(The task):
Reproduce the PReaction class header code below in full, character for character.

(Text shown):
// Author: M.A. Kagarlis
// Written: 03.02.99
// Revised: 21.04.05  R.H.
// PReaction Class Header

#ifndef _PREACTION_H_
#define _PREACTION_H_

#include "TClonesArray.h"
#include "TTree.h"
#include "TFile.h"
#include "TMethodCall.h"
#include "PChannel.h"
// #include "G__ci.h"

#include "PDistributionManager.h"
#include "PStdData.h"
#include "PFileOutput.h"
#include "PBulkInterface.h"
#include "PProjector.h"
#include "PPlutoBulkDecay.h"

(Listing):

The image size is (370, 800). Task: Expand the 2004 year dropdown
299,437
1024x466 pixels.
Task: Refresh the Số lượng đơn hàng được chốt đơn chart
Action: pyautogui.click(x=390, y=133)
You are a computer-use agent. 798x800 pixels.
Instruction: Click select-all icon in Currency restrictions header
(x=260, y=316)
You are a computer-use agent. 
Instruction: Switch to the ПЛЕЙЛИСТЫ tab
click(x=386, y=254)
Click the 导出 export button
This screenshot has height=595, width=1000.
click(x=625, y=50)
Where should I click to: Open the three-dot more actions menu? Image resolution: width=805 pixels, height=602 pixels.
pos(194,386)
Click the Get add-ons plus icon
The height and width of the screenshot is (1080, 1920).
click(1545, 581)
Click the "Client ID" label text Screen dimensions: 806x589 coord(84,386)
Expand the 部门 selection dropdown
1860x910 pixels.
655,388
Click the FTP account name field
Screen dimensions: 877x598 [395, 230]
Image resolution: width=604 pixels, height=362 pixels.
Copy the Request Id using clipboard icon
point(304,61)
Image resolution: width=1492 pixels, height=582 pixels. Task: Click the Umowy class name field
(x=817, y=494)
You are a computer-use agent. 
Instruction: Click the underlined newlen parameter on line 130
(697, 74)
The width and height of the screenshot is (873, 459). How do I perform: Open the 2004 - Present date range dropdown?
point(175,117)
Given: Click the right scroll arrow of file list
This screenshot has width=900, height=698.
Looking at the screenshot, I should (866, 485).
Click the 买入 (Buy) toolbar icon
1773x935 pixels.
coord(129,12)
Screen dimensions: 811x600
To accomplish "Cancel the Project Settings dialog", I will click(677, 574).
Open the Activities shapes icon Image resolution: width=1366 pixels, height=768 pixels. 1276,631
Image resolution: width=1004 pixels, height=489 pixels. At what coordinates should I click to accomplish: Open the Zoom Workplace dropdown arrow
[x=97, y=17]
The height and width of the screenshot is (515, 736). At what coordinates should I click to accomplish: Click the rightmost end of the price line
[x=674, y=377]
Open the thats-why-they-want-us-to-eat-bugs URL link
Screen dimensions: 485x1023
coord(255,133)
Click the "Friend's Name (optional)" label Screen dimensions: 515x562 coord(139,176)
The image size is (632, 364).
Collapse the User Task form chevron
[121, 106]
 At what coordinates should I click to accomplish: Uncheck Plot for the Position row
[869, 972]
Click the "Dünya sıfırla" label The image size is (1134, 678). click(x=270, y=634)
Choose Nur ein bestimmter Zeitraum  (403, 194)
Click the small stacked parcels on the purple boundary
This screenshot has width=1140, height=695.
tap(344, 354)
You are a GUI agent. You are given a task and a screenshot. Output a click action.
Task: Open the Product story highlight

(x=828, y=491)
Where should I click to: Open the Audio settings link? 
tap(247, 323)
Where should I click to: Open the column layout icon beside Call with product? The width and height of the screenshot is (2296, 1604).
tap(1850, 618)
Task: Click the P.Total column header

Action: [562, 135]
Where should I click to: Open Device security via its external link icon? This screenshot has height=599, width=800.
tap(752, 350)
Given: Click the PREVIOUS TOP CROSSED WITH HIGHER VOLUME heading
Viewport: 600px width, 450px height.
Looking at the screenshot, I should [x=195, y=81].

(Exercise solution):
// Author: M.A. Kagarlis
// Written: 03.02.99
// Revised: 21.04.05  R.H.
// PReaction Class Header

#ifndef _PREACTION_H_
#define _PREACTION_H_

#include "TClonesArray.h"
#include "TTree.h"
#include "TFile.h"
#include "TMethodCall.h"
#include "PChannel.h"
// #include "G__ci.h"

#include "PDistributionManager.h"
#include "PStdData.h"
#include "PFileOutput.h"
#include "PBulkInterface.h"
#include "PProjector.h"
#include "PPlutoBulkDecay.h"